**Task brief**
Continue the news article below about the canceled hospital bill from the point where it stops.

[Document section Boundary: Start]

Hospital cancels $51K bill sent to Miami man paralyzed by a hammer attack

Jackson Health System has canceled a surprise $51,000 hospital bill sent to a man who was paralyzed by a hammer-wielding customer in a Little Havana convenience store seven years ago.

The clearing of the debt came weeks after the Miami Herald published a story about the plight of Yue “Alex” Kui Cen, 51, who is relegated to a bed in his living room and can no longer speak or walk.

“We are so happy,” said his wife, Phuong Cen. “We don’t want any problems.”

The family, already struggling to get by financially while caring for Cen, was shocked when county bill collectors in late April sent a letter demanding $51,387.21 for medical care he received at Jackson Memorial Hospital back in 2011 and 2012.

The family’s health insurance had covered the majority of the bill, which ran over $600,000, except the $50,000-plus balance. But Cen’s wife said that for years, she believed Florida’s Bureau of Victims Compensation had taken care of the rest.

There was confusion about what happened. The Florida Attorney General’s Office, which runs the victim compensation bureau, said Phuong failed to turn in certain documents years ago. Jackson said it had sent the family numerous bills over the years, something she denied.

All it took was Cen meeting with Jackson hospital staff to present a document — sent to her back in 2012, and one she said she’d already given to the hospital. The document from the Bureau of Victims Compensation said he was a crime victim and wasn’t on the hook for any insurance co-payments.

“Due to this new information, Jackson recalled the account from the collection agency and adjusted the balance due. Currently, Mr. Cen has no outstanding balance with Jackson Health System,” a spokeswoman said in a statement.

[Document section Boundary: End]
[Information shown Boundary: Start]

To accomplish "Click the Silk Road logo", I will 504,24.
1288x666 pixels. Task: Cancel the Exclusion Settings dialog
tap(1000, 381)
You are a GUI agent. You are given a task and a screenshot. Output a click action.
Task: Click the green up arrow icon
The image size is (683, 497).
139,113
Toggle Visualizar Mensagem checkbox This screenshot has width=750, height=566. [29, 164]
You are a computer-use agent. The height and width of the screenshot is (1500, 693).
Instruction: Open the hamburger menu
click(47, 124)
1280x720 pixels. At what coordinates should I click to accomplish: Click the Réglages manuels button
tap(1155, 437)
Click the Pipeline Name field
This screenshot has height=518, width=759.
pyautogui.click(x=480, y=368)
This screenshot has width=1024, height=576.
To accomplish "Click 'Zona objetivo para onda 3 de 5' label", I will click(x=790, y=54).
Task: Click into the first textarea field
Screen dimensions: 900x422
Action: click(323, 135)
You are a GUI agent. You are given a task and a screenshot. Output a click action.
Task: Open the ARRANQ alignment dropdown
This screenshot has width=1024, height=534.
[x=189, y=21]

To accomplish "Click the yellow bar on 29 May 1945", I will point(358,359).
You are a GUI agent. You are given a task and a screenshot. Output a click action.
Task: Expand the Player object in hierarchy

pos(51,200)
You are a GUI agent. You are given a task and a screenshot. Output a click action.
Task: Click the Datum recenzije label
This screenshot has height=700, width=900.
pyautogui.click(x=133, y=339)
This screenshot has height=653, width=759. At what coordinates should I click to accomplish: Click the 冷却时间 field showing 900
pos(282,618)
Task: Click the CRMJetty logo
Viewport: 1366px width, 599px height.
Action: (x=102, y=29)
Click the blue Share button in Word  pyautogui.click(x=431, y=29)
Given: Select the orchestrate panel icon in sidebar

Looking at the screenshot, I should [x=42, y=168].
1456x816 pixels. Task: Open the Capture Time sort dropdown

[Information shown Boundary: End]

**Exercise answer**
A spokesman for the Attorney General’s Office said: “We are pleased that the hospital has accepted her insurance waiver. “

Hammer Attack
Phuong Ly Cen, 50, sits with her husband, Yue “Alex” Kui Cen, 51, inside their Little Havana home in May 2019. He suffered severe brain damage in a hammer attack in December 2011 in Little Havana in Miami. David Ovalle Miami Herald

An immigrant from China, Cen owned and operated the small convenience store.

On Dec. 18, 2011, an ex-convict named Rodobaldo Sanchez walked into the store, grabbed two jugs of milk, placed them on the counter and then suddenly sprayed Cen’s eyes with Mace. Then, surveillance footage showed, he bashed Cen’s head in with a hammer before stealing a handful of cigarette cartons.

Sanchez was later convicted at trial and is doing a life prison sentence.

The random attack upended the Cen family.

Blows from the hammer drove portions of his skull directly into Cen’s brain. At Jackson Memorial’s Ryder Trauma Center, emergency surgeons had to remove portions of his skull to relieve the swelling of his brain. He had multiple surgeries and was in a medically induced coma. Doctors wound up replacing part of his skull with a plastic prosthesis.

In all, he spent nearly four months in the hospital. The brain damage left him unable to use his legs, or his left arm. He is conscious, but cannot talk or comprehend words. He does, however, cry regularly — as he did recently when a Miami Herald reporter visited and listened to Phuong’s story of frustration.